● Stated goal: Copy the data word for word, starting at the line that contains "At what coordinates should I click to accomplish: Click 满德慧's" and continuing through the final line of the data.

● Material:

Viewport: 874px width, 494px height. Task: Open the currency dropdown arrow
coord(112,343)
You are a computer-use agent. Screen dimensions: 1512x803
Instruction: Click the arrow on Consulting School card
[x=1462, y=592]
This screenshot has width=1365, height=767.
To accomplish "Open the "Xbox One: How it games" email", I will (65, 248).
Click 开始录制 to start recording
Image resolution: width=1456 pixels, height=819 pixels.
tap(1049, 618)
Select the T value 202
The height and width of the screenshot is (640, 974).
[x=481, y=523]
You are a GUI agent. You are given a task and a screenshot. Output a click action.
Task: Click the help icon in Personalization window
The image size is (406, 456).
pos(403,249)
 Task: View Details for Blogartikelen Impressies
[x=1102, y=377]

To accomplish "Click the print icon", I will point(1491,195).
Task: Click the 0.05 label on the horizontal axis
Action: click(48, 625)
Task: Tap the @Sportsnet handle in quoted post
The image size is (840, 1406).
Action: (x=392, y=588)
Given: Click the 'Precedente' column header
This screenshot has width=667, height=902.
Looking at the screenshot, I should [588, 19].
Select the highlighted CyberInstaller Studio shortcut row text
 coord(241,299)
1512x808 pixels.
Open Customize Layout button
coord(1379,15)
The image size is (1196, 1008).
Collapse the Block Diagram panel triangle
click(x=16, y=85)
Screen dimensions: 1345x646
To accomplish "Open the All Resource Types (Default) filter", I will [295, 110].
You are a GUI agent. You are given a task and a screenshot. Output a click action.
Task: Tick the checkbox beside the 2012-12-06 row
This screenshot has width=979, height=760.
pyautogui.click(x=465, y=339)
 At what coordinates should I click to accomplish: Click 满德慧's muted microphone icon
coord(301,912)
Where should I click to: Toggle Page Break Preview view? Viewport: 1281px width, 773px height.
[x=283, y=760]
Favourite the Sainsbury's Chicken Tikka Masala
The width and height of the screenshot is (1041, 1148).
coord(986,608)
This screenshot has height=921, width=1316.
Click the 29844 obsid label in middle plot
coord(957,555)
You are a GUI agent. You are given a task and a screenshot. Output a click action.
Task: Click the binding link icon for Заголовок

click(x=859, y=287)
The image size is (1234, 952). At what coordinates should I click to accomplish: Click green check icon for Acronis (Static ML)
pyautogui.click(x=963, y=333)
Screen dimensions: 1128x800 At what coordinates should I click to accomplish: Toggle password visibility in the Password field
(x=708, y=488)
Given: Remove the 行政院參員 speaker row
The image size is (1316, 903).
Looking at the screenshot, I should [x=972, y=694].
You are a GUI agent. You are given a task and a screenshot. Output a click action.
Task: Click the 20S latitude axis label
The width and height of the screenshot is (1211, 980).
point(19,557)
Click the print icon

● Solution to the exercise:
 At what coordinates should I click to accomplish: Click 满德慧's muted microphone icon
coord(301,912)
Where should I click to: Toggle Page Break Preview view? Viewport: 1281px width, 773px height.
[x=283, y=760]
Favourite the Sainsbury's Chicken Tikka Masala
The width and height of the screenshot is (1041, 1148).
coord(986,608)
This screenshot has height=921, width=1316.
Click the 29844 obsid label in middle plot
coord(957,555)
You are a GUI agent. You are given a task and a screenshot. Output a click action.
Task: Click the binding link icon for Заголовок

click(x=859, y=287)
The image size is (1234, 952). At what coordinates should I click to accomplish: Click green check icon for Acronis (Static ML)
pyautogui.click(x=963, y=333)
Screen dimensions: 1128x800 At what coordinates should I click to accomplish: Toggle password visibility in the Password field
(x=708, y=488)
Given: Remove the 行政院參員 speaker row
The image size is (1316, 903).
Looking at the screenshot, I should [x=972, y=694].
You are a GUI agent. You are given a task and a screenshot. Output a click action.
Task: Click the 20S latitude axis label
The width and height of the screenshot is (1211, 980).
point(19,557)
Click the print icon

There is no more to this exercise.